* DIRECTIONS *
After reading the data below, copy out every line that contains the word "computer".

--- START ---

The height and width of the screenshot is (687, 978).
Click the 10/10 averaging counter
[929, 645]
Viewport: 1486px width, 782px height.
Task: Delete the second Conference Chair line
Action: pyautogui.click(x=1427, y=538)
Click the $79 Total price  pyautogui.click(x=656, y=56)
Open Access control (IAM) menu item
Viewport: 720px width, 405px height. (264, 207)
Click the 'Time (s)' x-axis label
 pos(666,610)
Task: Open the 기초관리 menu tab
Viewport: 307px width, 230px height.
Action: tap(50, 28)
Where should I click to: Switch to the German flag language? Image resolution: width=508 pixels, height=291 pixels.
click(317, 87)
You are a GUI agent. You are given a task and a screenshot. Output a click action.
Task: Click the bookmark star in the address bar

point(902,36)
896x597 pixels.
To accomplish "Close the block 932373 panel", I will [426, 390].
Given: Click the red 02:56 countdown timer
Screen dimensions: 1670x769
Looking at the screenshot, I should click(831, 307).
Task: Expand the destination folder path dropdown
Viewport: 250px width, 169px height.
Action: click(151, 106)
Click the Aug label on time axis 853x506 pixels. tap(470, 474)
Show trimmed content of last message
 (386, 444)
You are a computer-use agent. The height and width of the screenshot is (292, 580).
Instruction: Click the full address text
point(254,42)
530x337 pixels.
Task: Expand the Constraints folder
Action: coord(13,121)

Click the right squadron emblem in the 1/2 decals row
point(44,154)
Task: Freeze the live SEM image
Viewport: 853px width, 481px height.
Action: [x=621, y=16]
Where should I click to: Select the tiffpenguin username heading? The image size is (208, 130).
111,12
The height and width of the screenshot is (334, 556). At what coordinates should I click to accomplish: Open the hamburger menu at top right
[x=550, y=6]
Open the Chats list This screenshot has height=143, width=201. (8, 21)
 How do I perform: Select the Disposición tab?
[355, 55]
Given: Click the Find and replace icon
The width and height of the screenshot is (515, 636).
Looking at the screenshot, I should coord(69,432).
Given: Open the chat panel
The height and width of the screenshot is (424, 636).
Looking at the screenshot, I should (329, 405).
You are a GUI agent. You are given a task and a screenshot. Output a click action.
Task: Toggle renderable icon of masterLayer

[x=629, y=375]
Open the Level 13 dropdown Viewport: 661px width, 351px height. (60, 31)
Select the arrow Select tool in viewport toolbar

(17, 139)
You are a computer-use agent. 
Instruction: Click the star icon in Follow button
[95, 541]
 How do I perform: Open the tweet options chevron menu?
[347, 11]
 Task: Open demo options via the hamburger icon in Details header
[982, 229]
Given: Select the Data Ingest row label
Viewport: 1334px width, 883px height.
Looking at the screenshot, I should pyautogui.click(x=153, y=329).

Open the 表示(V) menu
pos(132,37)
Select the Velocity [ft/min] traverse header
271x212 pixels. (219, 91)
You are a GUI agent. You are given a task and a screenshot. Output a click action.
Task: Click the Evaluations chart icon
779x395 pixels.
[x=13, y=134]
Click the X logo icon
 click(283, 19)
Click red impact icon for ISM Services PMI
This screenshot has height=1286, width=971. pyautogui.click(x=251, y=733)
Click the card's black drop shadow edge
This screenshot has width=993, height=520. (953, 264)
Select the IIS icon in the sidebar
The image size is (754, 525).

--- END ---

* OUTPUT OF THE TASK *
You are a computer-use agent. The height and width of the screenshot is (292, 580).
You are a computer-use agent. 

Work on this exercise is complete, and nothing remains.